**What you need to do:** Reproduce every row below verbatim, keeping the original order.

**Data for the task:**
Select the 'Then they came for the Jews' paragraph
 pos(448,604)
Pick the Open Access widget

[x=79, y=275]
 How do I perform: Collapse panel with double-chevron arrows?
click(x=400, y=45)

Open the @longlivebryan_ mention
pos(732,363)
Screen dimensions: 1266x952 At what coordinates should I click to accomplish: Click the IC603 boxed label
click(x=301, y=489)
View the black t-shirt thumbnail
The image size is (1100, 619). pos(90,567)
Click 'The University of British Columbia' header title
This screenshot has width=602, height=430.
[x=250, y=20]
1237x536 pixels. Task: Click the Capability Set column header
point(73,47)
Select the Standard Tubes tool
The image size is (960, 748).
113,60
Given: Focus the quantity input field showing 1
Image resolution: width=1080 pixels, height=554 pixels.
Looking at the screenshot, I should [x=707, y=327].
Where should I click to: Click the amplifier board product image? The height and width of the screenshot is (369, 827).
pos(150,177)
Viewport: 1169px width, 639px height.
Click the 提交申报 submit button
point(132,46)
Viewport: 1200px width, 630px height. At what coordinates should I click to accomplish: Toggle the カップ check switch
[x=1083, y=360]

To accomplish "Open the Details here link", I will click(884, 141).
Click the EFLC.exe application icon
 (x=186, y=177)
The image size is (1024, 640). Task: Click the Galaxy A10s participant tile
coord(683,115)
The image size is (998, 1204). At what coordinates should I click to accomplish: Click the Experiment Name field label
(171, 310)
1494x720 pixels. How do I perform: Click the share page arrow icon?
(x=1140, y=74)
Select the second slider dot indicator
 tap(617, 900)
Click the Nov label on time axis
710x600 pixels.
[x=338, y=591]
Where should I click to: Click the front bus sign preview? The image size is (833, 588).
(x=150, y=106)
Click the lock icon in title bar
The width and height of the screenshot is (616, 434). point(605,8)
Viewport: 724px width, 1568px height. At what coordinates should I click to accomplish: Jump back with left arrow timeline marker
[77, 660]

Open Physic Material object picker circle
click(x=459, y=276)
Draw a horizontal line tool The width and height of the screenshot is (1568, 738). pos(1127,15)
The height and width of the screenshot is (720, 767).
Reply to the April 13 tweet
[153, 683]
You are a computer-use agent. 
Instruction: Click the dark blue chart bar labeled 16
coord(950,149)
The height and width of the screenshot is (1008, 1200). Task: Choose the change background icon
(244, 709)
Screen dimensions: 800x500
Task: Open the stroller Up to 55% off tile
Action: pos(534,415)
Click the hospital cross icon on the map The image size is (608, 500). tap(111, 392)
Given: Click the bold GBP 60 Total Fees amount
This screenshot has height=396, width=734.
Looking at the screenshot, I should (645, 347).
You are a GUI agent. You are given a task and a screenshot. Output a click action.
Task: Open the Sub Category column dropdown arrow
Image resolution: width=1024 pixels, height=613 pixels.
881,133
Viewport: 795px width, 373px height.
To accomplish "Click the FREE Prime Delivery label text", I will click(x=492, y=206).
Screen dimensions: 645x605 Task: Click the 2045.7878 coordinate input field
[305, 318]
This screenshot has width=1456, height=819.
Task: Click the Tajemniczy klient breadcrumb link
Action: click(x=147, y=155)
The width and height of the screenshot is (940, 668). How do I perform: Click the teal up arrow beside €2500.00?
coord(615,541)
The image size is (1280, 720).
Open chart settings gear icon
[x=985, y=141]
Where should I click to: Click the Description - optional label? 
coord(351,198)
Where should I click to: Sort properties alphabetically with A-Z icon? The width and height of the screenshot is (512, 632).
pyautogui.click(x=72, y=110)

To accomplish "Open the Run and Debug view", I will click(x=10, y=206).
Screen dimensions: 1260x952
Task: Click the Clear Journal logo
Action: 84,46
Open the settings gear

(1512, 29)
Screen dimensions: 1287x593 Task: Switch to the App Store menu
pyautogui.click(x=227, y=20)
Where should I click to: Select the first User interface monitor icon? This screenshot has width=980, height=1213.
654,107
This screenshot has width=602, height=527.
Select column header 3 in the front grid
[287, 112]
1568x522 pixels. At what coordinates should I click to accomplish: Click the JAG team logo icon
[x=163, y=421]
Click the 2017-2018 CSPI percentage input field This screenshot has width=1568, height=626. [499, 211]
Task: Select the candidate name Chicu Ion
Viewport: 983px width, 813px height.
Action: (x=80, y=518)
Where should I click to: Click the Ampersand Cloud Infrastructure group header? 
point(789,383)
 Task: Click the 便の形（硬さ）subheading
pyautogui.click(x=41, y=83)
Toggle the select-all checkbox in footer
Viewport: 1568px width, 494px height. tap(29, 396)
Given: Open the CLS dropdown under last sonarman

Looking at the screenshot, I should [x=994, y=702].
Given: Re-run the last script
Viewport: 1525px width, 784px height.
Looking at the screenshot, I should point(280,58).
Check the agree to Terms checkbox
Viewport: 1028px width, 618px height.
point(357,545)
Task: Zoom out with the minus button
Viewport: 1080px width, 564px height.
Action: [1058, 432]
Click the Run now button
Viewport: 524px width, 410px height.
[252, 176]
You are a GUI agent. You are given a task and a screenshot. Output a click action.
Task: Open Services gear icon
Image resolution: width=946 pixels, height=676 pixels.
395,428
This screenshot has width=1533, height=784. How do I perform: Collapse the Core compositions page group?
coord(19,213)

**Task output:**
Select the 'Then they came for the Jews' paragraph
 pos(448,604)
Pick the Open Access widget

[x=79, y=275]
 How do I perform: Collapse panel with double-chevron arrows?
click(x=400, y=45)

Open the @longlivebryan_ mention
pos(732,363)
Screen dimensions: 1266x952 At what coordinates should I click to accomplish: Click the IC603 boxed label
click(x=301, y=489)
View the black t-shirt thumbnail
The image size is (1100, 619). pos(90,567)
Click 'The University of British Columbia' header title
This screenshot has width=602, height=430.
[x=250, y=20]
1237x536 pixels. Task: Click the Capability Set column header
point(73,47)
Select the Standard Tubes tool
The image size is (960, 748).
113,60
Given: Focus the quantity input field showing 1
Image resolution: width=1080 pixels, height=554 pixels.
Looking at the screenshot, I should [x=707, y=327].
Where should I click to: Click the amplifier board product image? The height and width of the screenshot is (369, 827).
pos(150,177)
Viewport: 1169px width, 639px height.
Click the 提交申报 submit button
point(132,46)
Viewport: 1200px width, 630px height. At what coordinates should I click to accomplish: Toggle the カップ check switch
[x=1083, y=360]

To accomplish "Open the Details here link", I will click(884, 141).
Click the EFLC.exe application icon
 (x=186, y=177)
The image size is (1024, 640). Task: Click the Galaxy A10s participant tile
coord(683,115)
The image size is (998, 1204). At what coordinates should I click to accomplish: Click the Experiment Name field label
(171, 310)
1494x720 pixels. How do I perform: Click the share page arrow icon?
(x=1140, y=74)
Select the second slider dot indicator
 tap(617, 900)
Click the Nov label on time axis
710x600 pixels.
[x=338, y=591]
Where should I click to: Click the front bus sign preview? The image size is (833, 588).
(x=150, y=106)
Click the lock icon in title bar
The width and height of the screenshot is (616, 434). point(605,8)
Viewport: 724px width, 1568px height. At what coordinates should I click to accomplish: Jump back with left arrow timeline marker
[77, 660]

Open Physic Material object picker circle
click(x=459, y=276)
Draw a horizontal line tool The width and height of the screenshot is (1568, 738). pos(1127,15)
The height and width of the screenshot is (720, 767).
Reply to the April 13 tweet
[153, 683]
You are a computer-use agent. 
Instruction: Click the dark blue chart bar labeled 16
coord(950,149)
The height and width of the screenshot is (1008, 1200). Task: Choose the change background icon
(244, 709)
Screen dimensions: 800x500
Task: Open the stroller Up to 55% off tile
Action: pos(534,415)
Click the hospital cross icon on the map The image size is (608, 500). tap(111, 392)
Given: Click the bold GBP 60 Total Fees amount
This screenshot has height=396, width=734.
Looking at the screenshot, I should (645, 347).
You are a GUI agent. You are given a task and a screenshot. Output a click action.
Task: Open the Sub Category column dropdown arrow
Image resolution: width=1024 pixels, height=613 pixels.
881,133
Viewport: 795px width, 373px height.
To accomplish "Click the FREE Prime Delivery label text", I will click(x=492, y=206).
Screen dimensions: 645x605 Task: Click the 2045.7878 coordinate input field
[305, 318]
This screenshot has width=1456, height=819.
Task: Click the Tajemniczy klient breadcrumb link
Action: click(x=147, y=155)
The width and height of the screenshot is (940, 668). How do I perform: Click the teal up arrow beside €2500.00?
coord(615,541)
The image size is (1280, 720).
Open chart settings gear icon
[x=985, y=141]
Where should I click to: Click the Description - optional label? 
coord(351,198)
Where should I click to: Sort properties alphabetically with A-Z icon? The width and height of the screenshot is (512, 632).
pyautogui.click(x=72, y=110)

To accomplish "Open the Run and Debug view", I will click(x=10, y=206).
Screen dimensions: 1260x952
Task: Click the Clear Journal logo
Action: 84,46
Open the settings gear

(1512, 29)
Screen dimensions: 1287x593 Task: Switch to the App Store menu
pyautogui.click(x=227, y=20)
Where should I click to: Select the first User interface monitor icon? This screenshot has width=980, height=1213.
654,107
This screenshot has width=602, height=527.
Select column header 3 in the front grid
[287, 112]
1568x522 pixels. At what coordinates should I click to accomplish: Click the JAG team logo icon
[x=163, y=421]
Click the 2017-2018 CSPI percentage input field This screenshot has width=1568, height=626. [499, 211]
Task: Select the candidate name Chicu Ion
Viewport: 983px width, 813px height.
Action: (x=80, y=518)
Where should I click to: Click the Ampersand Cloud Infrastructure group header? 
point(789,383)
 Task: Click the 便の形（硬さ）subheading
pyautogui.click(x=41, y=83)
Toggle the select-all checkbox in footer
Viewport: 1568px width, 494px height. tap(29, 396)
Given: Open the CLS dropdown under last sonarman

Looking at the screenshot, I should [x=994, y=702].
Given: Re-run the last script
Viewport: 1525px width, 784px height.
Looking at the screenshot, I should point(280,58).
Check the agree to Terms checkbox
Viewport: 1028px width, 618px height.
point(357,545)
Task: Zoom out with the minus button
Viewport: 1080px width, 564px height.
Action: [1058, 432]
Click the Run now button
Viewport: 524px width, 410px height.
[252, 176]
You are a GUI agent. You are given a task and a screenshot. Output a click action.
Task: Open Services gear icon
Image resolution: width=946 pixels, height=676 pixels.
395,428
This screenshot has width=1533, height=784. How do I perform: Collapse the Core compositions page group?
coord(19,213)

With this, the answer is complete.